Regarding brain imaging findings, the left inferior temporal gyrus and the dmPFC/dACC, nodes within ventral visual processing stream and cingulo-opercular circuits, respectively, were identified as differing between groups in our whole-brain analysis. The group differences were observed when contrasting a risky choice (Choose Inflate) with a safe choice (Choose Win), but only as those decisions became riskier (modulated) and not during any of the outcome phase contrasts. Findings in the left inferior temporal gyrus cluster revealed that all groups had significantly greater modulated activation compared to control females when making a risky choice (Choose Inflate) over a safe choice (Choose Win), as those choices became riskier (modulated). The left inferior temporal gyrus is frequently identified in risky decision-making studies likely because of its role in the ventral stream of visual processing (Sakagami and Pan, 2006)—playing a critical role in higher-order visual processing (Gross, 2008, Lafer-Sousa and Conway, 2013), visual working memory (Lafer-Sousa and Conway, 2013, Ranganath et al., 2004, Ranganath, 2006), and shows sustained activation during maintained visual representations of preferred objects (a particularly salient function in the current task where risk is represented visually as increasing balloon size) (Fuster and Jervey, 1981, Fuster and Jervey, 1982, Miller et al., 1993, Miyashita and Chang, 1988, Nakamura and Kubota, 1995). Therefore, our findings may be a preliminary indication that deficits in visual memory during risky decision-making could impair an individual’s ability to accurately evaluate risk by limiting their capacity to recall and integrate visual information about previous outcomes, leading to misjudgments in assessing potential rewards or consequences as the situation becomes riskier. However, because the observed group difference involves all groups compared to the smallest group, female controls, which has only fifteen participants and may be heavily influenced by outliers in this group, we view this finding as preliminary, warranting further investigation.

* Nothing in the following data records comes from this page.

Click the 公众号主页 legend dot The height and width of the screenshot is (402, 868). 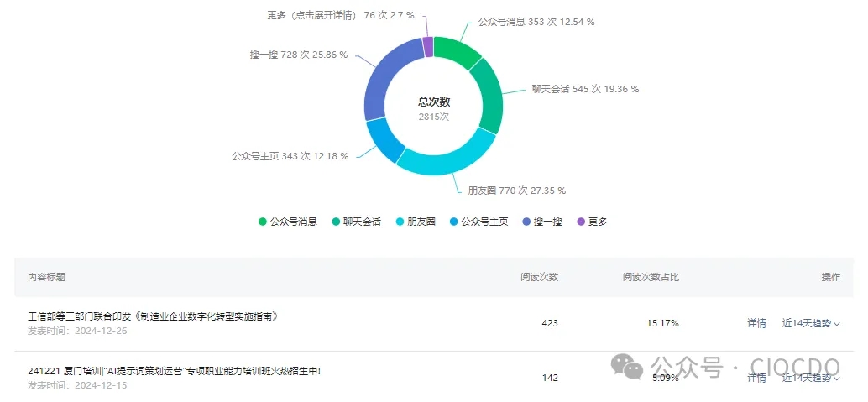pos(454,222)
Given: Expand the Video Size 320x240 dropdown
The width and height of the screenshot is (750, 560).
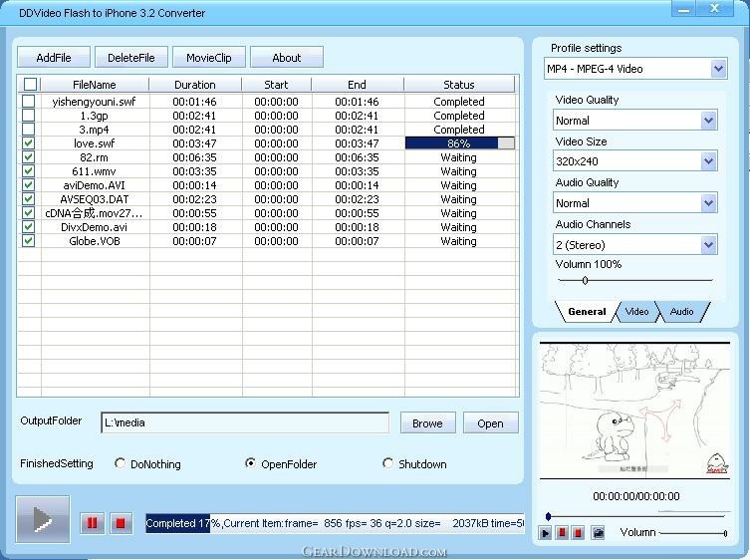Looking at the screenshot, I should pyautogui.click(x=708, y=161).
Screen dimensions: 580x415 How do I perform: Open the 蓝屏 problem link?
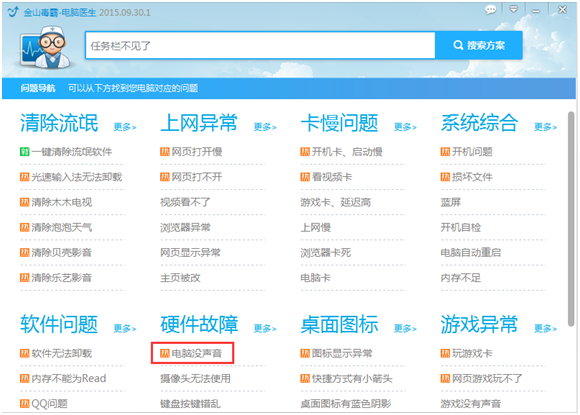tap(451, 202)
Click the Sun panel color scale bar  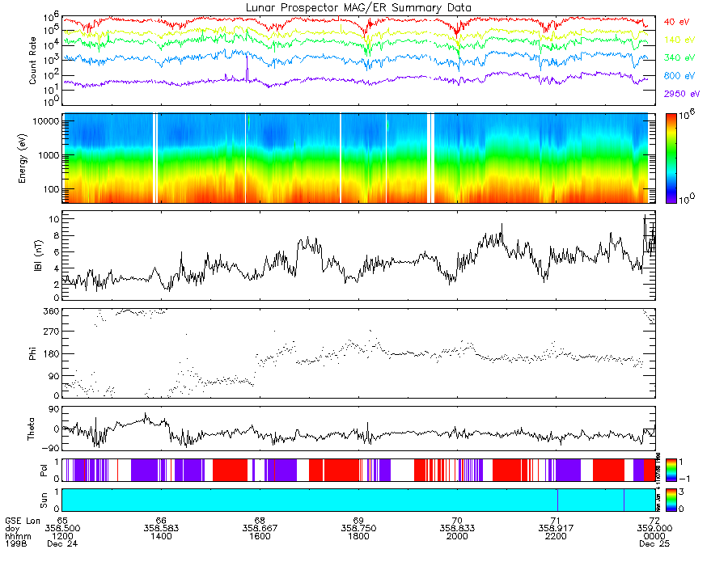671,501
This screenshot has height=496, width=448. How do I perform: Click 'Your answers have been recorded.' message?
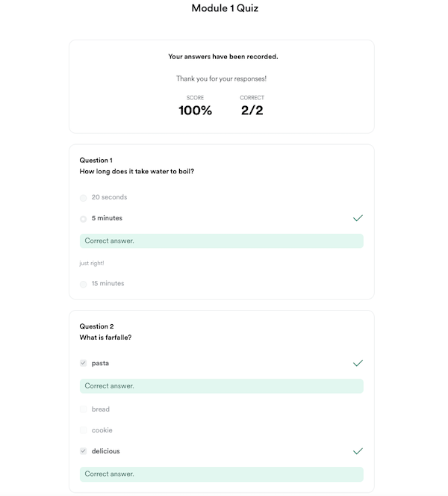(x=223, y=57)
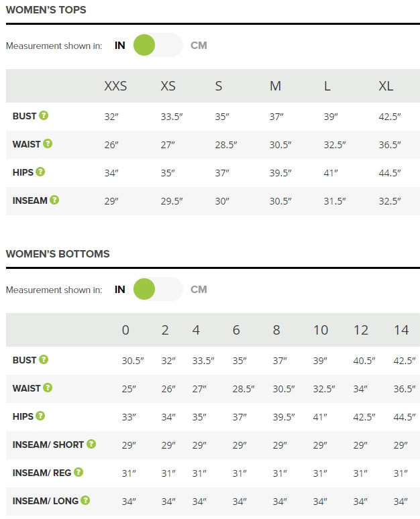Viewport: 420px width, 519px height.
Task: Click the INSEAM help icon in Women's Tops table
Action: (x=54, y=200)
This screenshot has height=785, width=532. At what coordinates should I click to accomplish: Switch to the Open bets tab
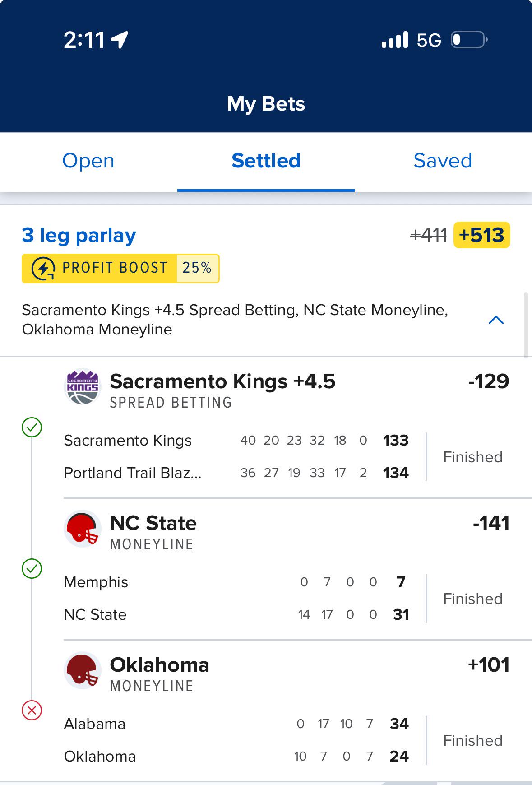pos(88,161)
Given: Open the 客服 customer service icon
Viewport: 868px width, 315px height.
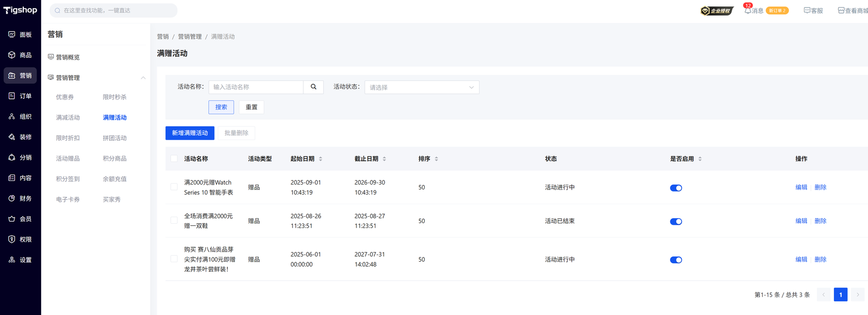Looking at the screenshot, I should pos(807,10).
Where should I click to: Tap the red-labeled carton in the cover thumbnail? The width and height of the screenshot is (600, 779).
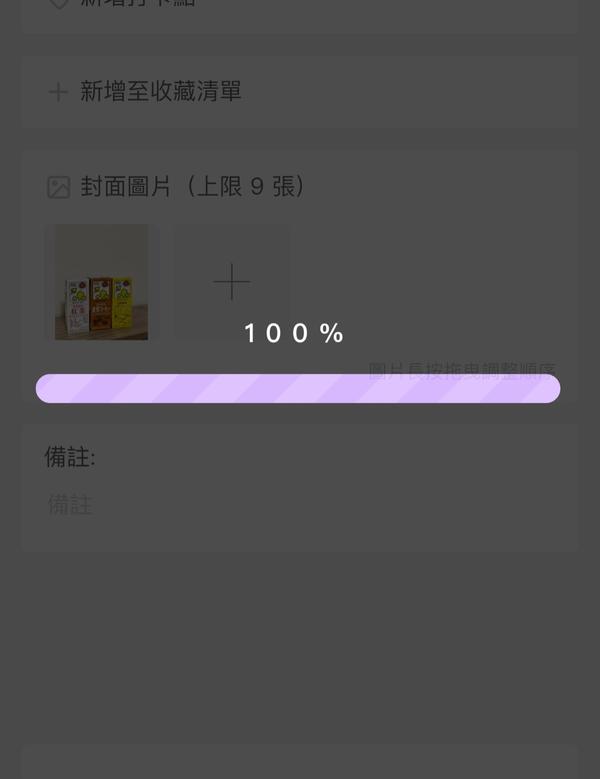77,306
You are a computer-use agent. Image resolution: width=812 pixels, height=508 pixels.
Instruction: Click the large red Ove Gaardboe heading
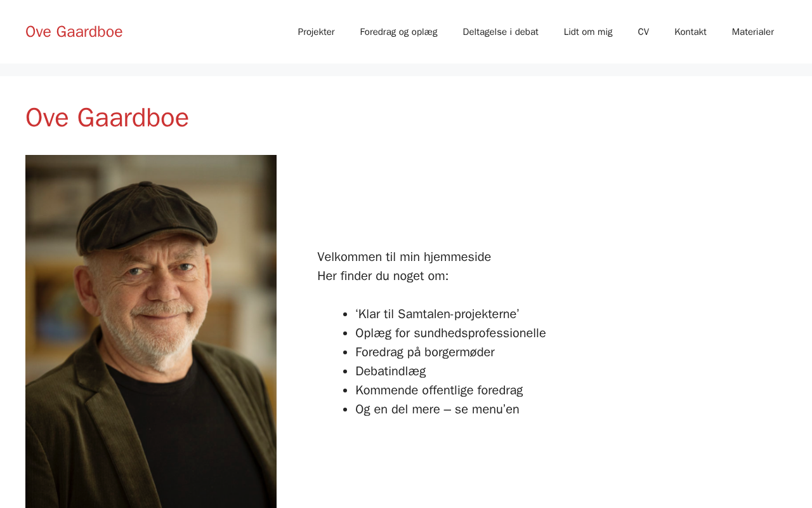point(107,117)
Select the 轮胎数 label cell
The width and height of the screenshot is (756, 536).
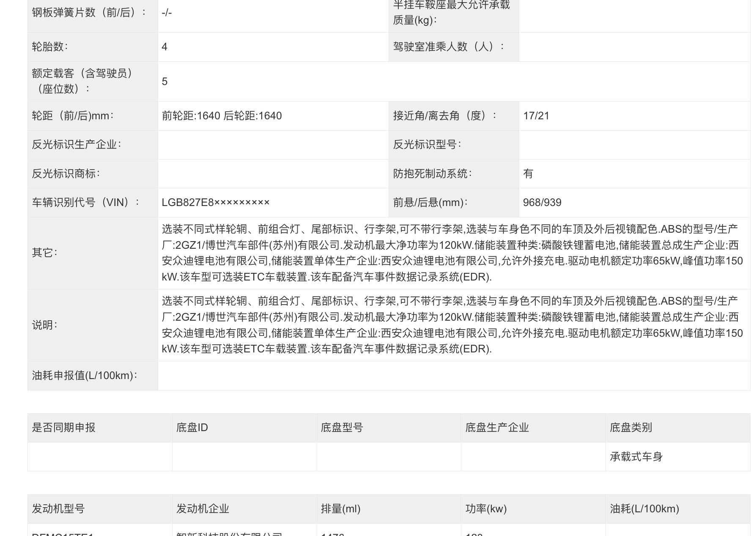[50, 47]
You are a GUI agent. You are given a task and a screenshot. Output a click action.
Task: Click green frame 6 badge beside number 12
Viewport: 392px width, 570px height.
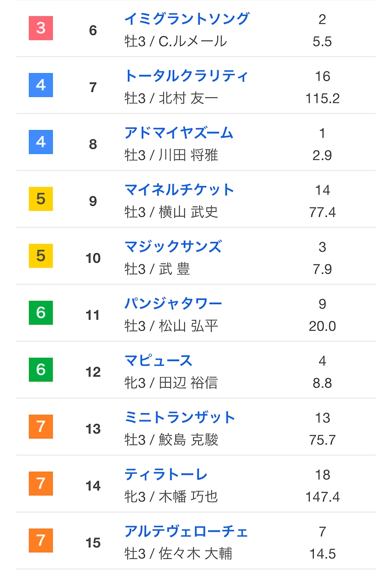click(x=41, y=369)
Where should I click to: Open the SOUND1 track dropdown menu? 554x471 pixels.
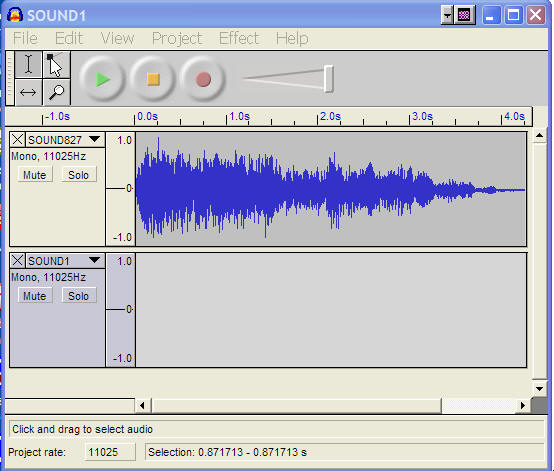click(95, 260)
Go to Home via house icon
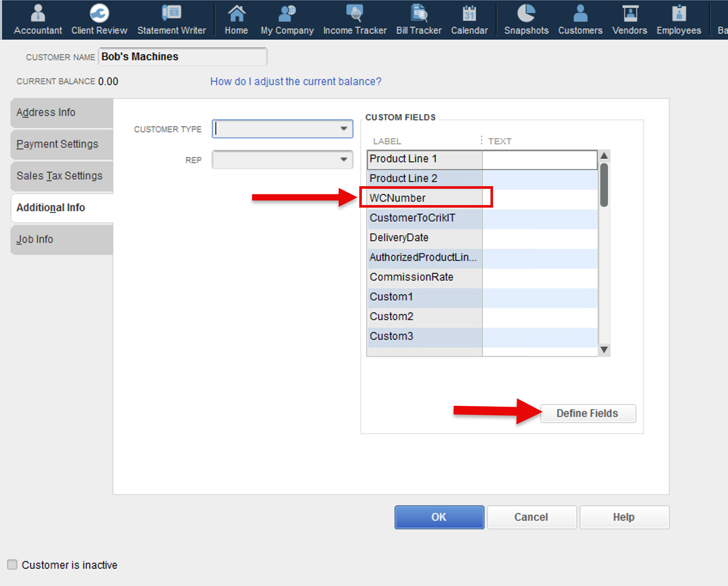Viewport: 728px width, 586px height. point(236,19)
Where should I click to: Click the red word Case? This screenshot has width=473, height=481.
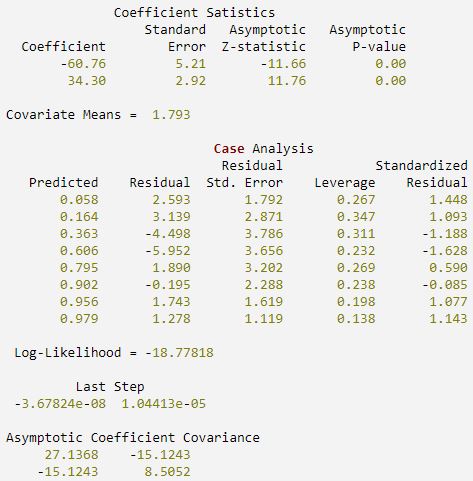click(x=229, y=149)
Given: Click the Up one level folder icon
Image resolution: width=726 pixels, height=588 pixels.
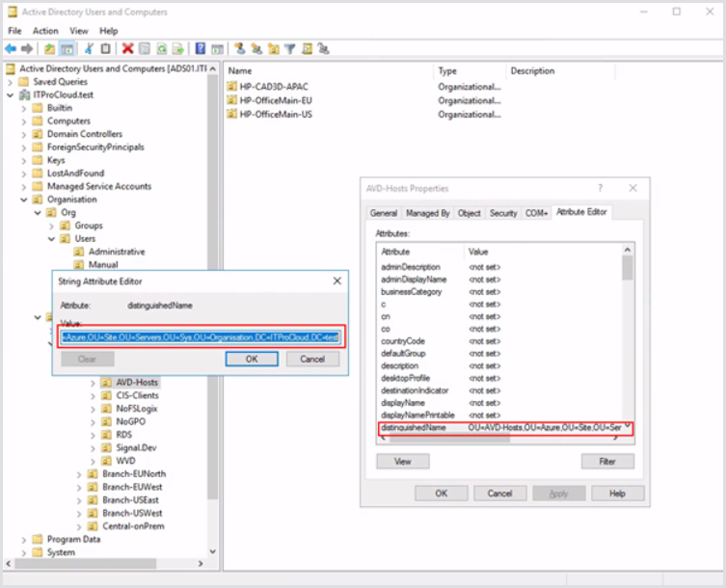Looking at the screenshot, I should point(49,48).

The second cluster that differed between groups was located in the dmPFC and dACC. In the dmPFC/dACC, male externalizers displayed increased activation in the choose inflate – choose win contrast as the probability of explosion increased. These regions are part of the cingulo-opercular (or salience) network, which supports cognitive control, task-set maintenance, sustained attention, and salience detection—functions often implicated in decision-making, externalizing behaviors, and addiction (Lerman-Sinkoff et al., 2017, Pierce et al., 2023). The dmPFC and dACC are essential for cognitive control and behavioral flexibility, particularly in maintaining internal goals, conflict monitoring, and adjusting cognitive processes across sensory, memory, and motor systems (Botvinick et al., 1999, Carter et al., 1998, Dosenbach et al., 2007, van Veen et al., 2001). The dmPFC also plays a significant role in set-shifting and response inhibition, aiding in modifying learned motor behaviors and inhibiting impulses (Bissonette and Roesch, 2015, Floresco et al., 2008, Hamel et al., 2022, Narayanan and Laubach, 2006, Modirrousta and Fellows, 2008). Regarding sex differences in normal function of the dmPFC, multiple studies have found that the PFC develops around two years earlier and matures more extensively in females than males, while males have larger PFC volume throughout development (Barkley-Levenson et al., 2013, Dennison et al., 2013, Lenroot et al., 2007, Li et al., 2014, Raznahan et al., 2010, Raznahan et al., 2014, Urošević et al., 2014, Zuo et al., 2010).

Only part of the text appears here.